Thursday, July 19

Mad Men

This is a new show premiering at 10 on AMC tonight. I work in the ad industry, so I will be sure to watch this.

"It doesn’t take long to get seduced by “Mad Men.”

The arty opening credit sequence sets the mood as cast names whiz by almost too fast to see. A velvet-voiced crooner in the background eases us into a different world--New York in 1960 at the birth of modern advertising.

The camera lingers on leather banquettes and men in sharp suits with short-cropped haircuts. It turns to the bar where an ad man sits drinking, so natty, so hip, so Madison Avenue and so not anywhere else.

It’s a perfect visual memory of an era long gone and much missed.

Then the man, noticing his waiter is smoking Old Gold, calls him over. He's an ad guy. He wants to know why Old Gold, not Lucky Strike. But before the waiter, who is black, can answer, his supervisor appears.

Is there a problem? he asks the advertising man. He tells him the waiter has a bad habit of getting chatty with customers. He apologizes for any affront.
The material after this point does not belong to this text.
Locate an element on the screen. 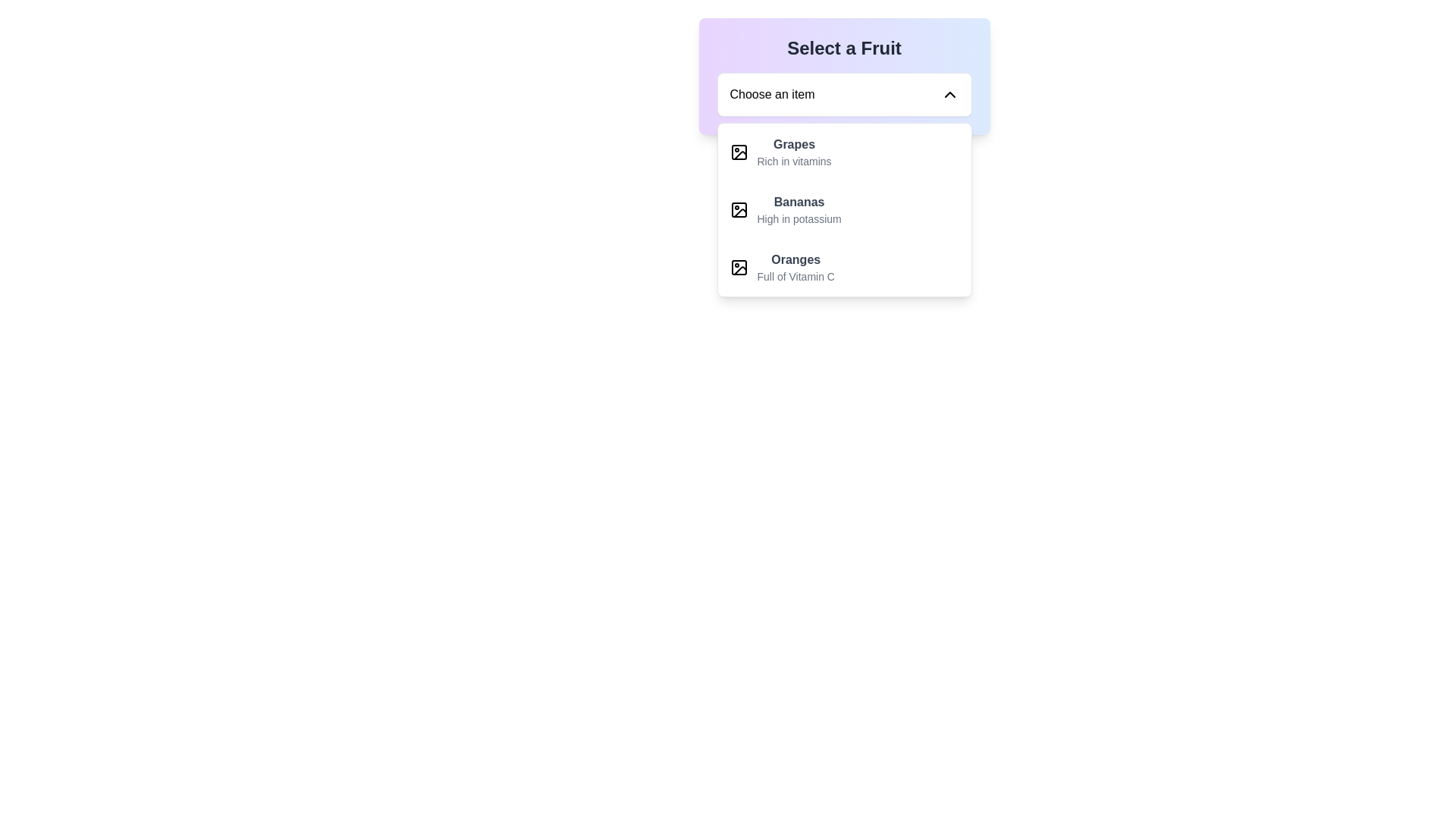 This screenshot has height=819, width=1456. the 'Bananas' option in the dropdown menu, which is the second item listed under 'Select a Fruit' is located at coordinates (799, 210).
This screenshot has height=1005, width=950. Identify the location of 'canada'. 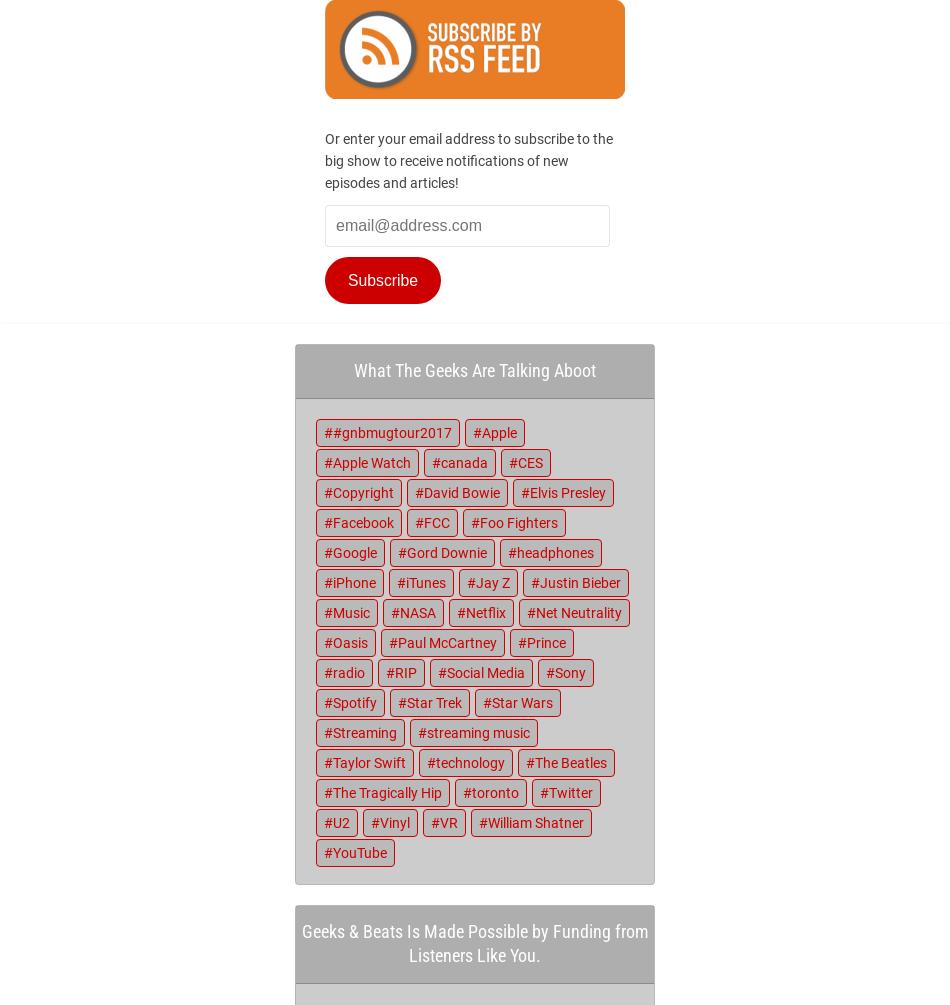
(463, 463).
Just like that, the romance is punctured. We’re reminded, in one swift moment, that the very real memory of that time isn’t real at all but as much a construct as the ad campaign the man at the bar is working on.

“Mad Men,” which premieres tonight at 10 on AMC, is good at that. It nails the era's sense of postwar, nuclear-family, can-do optimism, all the while undermining it.

Creator Matthew Weiner, a “Sopranos” veteran, has studied the master -- that would be David Chase -- well.

In “Sopranos,” Chase brilliantly contrasted the ordinariness of Italian family life against the brutality of criminal life.

In “Men,” Weiner flawlessly creates a world that invokes fondest memories of an era, then tests those memories, peeling them back to reveal ugly truths beneath, the ingrained racism, anti-Semitism and sexism that permeated all levels of society during those years."